▸ **Supplied text**:

____

OK, let’s get two things straight before I review this book: First of all, I am not probability theory’s biggest fan. Don’t get me wrong — I was originally trained as chemist, so I certainly recognize its enormous importance in the natural and social sciences. Random variables and probability distributions have become all the rage in financial engineering and mathematical finance as well. We all know someone that before their 27th birthday was offered a six-figure salary by some humongous corporation to play with stochastic functions in some nebulous way and make them a few more million while telling them whom to fire at the bottom.

Yes, “quants” and financial mathematicians are now very sexy on Wall Street and its brethren boulevards; they have bright futures indeed. These disciplines have traditionally required sophisticated mathematical training in measure theory, harmonic analysis and stochastic processes, skills far better suited to physicists and mathematicians than to “suits” who wouldn’t know — or care to know — Brownian motion from a bag of brownies from Dunkin’ Donuts.

Ordinarily this would be a Good Thing indeed for our discipline, given the cold reality of the perceived worthlessness of educated people in materialistic, morally bankrupt, and ultra-pragmatic America at the dawn of the 21^{st} century and the lucrative career options it opens for newly minted PhDs in mathematics. (To actually be able to get rich doing mathematics — 20 years ago, who’d a thunk it?)

I’m an old fashioned guy mathematically. I believe in learning measure theory before Lebesgue integration, Lebesgue integration before advanced probability and that before any of the former’s high tech applications. I learned measure and general integration theory in a murderous one-semester graduate course taught by Queens College’s now retired guru of real analysis, Gerald Itzkowitz. Brutal, but one of the most enlightening courses I’ve ever had the privilege of being part of. In an ideal world, all those who desire to enter the new frontier of financial mathematics would take many such courses and become skilled theoretical analysts before doing so. Doing it any other way strikes me as somehow dishonest and fraudulent.

____

▸ **Problem set**:
1: Transcribe the entries word for word, starting at the line that contains "Click the envelope icon above Email marketing" and stopping after the line that contains "pos(124,44)".
2: Go on with the book review on probability theory and financial mathematics from the point where it stops.

____

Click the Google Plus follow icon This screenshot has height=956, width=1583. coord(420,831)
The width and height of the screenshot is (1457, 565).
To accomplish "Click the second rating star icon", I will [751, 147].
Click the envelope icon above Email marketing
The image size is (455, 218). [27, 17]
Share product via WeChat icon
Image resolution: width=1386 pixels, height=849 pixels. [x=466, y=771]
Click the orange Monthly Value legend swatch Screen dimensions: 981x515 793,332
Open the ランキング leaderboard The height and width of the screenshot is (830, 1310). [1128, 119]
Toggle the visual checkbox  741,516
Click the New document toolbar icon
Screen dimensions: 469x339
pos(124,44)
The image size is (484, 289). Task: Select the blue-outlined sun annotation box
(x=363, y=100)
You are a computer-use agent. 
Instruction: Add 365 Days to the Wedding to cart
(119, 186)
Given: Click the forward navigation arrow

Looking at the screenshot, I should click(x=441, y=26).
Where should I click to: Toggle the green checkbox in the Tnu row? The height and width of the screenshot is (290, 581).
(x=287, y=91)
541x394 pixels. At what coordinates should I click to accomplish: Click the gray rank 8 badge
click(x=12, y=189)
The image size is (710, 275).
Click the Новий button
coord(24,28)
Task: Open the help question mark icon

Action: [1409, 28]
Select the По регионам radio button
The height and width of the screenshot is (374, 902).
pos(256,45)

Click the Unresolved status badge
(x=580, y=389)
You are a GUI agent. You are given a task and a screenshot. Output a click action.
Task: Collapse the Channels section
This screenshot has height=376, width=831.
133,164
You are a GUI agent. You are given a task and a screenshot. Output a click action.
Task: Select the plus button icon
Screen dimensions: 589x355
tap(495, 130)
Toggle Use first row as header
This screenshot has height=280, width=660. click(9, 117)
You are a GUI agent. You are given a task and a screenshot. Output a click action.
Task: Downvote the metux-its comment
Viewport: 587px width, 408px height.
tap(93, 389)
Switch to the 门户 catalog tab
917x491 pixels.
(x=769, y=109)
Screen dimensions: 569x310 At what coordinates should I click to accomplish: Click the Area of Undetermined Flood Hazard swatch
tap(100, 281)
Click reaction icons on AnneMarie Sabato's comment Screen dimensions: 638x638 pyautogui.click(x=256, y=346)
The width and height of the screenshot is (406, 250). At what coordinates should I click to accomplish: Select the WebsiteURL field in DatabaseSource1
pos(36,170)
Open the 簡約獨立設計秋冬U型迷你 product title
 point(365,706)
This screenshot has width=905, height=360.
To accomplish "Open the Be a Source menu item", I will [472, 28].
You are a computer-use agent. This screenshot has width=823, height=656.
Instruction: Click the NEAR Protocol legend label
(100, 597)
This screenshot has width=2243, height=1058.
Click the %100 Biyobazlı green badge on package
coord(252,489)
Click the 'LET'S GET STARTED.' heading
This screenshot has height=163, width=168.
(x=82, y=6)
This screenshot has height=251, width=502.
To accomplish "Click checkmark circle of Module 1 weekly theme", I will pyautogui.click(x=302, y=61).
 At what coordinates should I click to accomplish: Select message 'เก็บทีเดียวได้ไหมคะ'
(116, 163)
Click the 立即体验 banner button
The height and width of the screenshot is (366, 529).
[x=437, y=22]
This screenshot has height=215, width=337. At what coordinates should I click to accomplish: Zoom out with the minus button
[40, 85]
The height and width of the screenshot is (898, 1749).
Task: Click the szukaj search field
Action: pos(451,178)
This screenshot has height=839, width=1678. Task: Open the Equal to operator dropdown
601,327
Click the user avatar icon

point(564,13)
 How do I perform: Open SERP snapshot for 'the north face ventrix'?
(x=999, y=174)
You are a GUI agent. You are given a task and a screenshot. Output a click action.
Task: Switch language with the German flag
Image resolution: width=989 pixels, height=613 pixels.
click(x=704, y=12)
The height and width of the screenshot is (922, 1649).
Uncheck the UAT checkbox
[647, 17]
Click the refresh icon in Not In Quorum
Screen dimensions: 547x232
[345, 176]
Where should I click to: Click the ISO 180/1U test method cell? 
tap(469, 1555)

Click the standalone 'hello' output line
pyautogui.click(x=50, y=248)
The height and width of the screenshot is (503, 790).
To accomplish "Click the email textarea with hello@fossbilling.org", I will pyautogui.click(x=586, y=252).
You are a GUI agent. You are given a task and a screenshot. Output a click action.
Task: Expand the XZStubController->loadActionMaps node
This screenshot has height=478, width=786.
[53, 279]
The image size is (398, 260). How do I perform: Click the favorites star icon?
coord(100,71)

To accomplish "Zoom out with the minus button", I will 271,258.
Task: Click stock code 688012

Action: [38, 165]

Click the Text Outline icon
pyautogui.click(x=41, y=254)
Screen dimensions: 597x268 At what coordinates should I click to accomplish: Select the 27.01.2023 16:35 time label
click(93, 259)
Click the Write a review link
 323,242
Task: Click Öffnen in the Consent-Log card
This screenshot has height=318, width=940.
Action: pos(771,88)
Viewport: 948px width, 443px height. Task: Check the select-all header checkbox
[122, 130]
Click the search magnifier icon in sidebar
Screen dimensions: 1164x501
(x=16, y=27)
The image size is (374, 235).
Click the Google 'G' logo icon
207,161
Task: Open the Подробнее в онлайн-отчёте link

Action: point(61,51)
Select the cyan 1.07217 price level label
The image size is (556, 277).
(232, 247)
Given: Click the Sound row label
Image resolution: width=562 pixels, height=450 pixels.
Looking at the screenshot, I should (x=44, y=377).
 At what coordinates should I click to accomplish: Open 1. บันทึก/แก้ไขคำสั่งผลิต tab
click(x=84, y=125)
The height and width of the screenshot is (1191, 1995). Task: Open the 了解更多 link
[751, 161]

____

▸ **Responses to the exercise**:
1:
Click the envelope icon above Email marketing
The image size is (455, 218). [27, 17]
Share product via WeChat icon
Image resolution: width=1386 pixels, height=849 pixels. [x=466, y=771]
Click the orange Monthly Value legend swatch Screen dimensions: 981x515 793,332
Open the ランキング leaderboard The height and width of the screenshot is (830, 1310). [1128, 119]
Toggle the visual checkbox  741,516
Click the New document toolbar icon
Screen dimensions: 469x339
pos(124,44)

2:
Of course, that’s not realistic. This being America, the sadly inevitable has occurred: Smelling money, the less-than-mathematically passionate students have demanded courses in academia that teach them what they need to know to take up these new careers — and nothing else. (In my experience, such people rarely *ask* for anything they want — they either demand it or take it when no one’s looking.) Universities — also smelling money — have spent a lot of effort and time attempting to design such courses. This has lead to a host of textbooks in the last decade attempting to teach the high-level mathematics that is needed for the trendy new careers. Predictably, most of these are “cookbooks,” presenting the tools of measure theory and distributions as mindless algorithms without much in the way of explanation. As a realist, I have to accept the inevitability of such texts and courses.

Some mathematicians have attempted to craft works that try and satisfy this market intelligently — that is, with texts and corresponding courses that accept a bare minimum of preparation and present advanced probability on that basis. *A Second Course in Probability* by Sheldon M. Ross and Erol A. Peköz is such an attempt. Presuming knowledge of basic calculus, Ross and Peköz develop all the basics of advanced probability and stochastic processes.

To me, this is tantamount to trying to do *King Kong* without the ape. But two things became clear to me as I read this book: Ross and Peköz are determined to write such a book without making it a brainless cookbook, and they have given the question of how to do it a *lot* of careful thought. The resulting text is odd, to say the least, but effective.

Chapter 1 begins with a dramatic demonstration of just how odd this book is going to be from the traditionalist standpoint. It begins with a clever example of a non-measurable set on the probability space formed by the unit circle of radius 1 (which, of course, is equivalent to the closed interval [0, 1]).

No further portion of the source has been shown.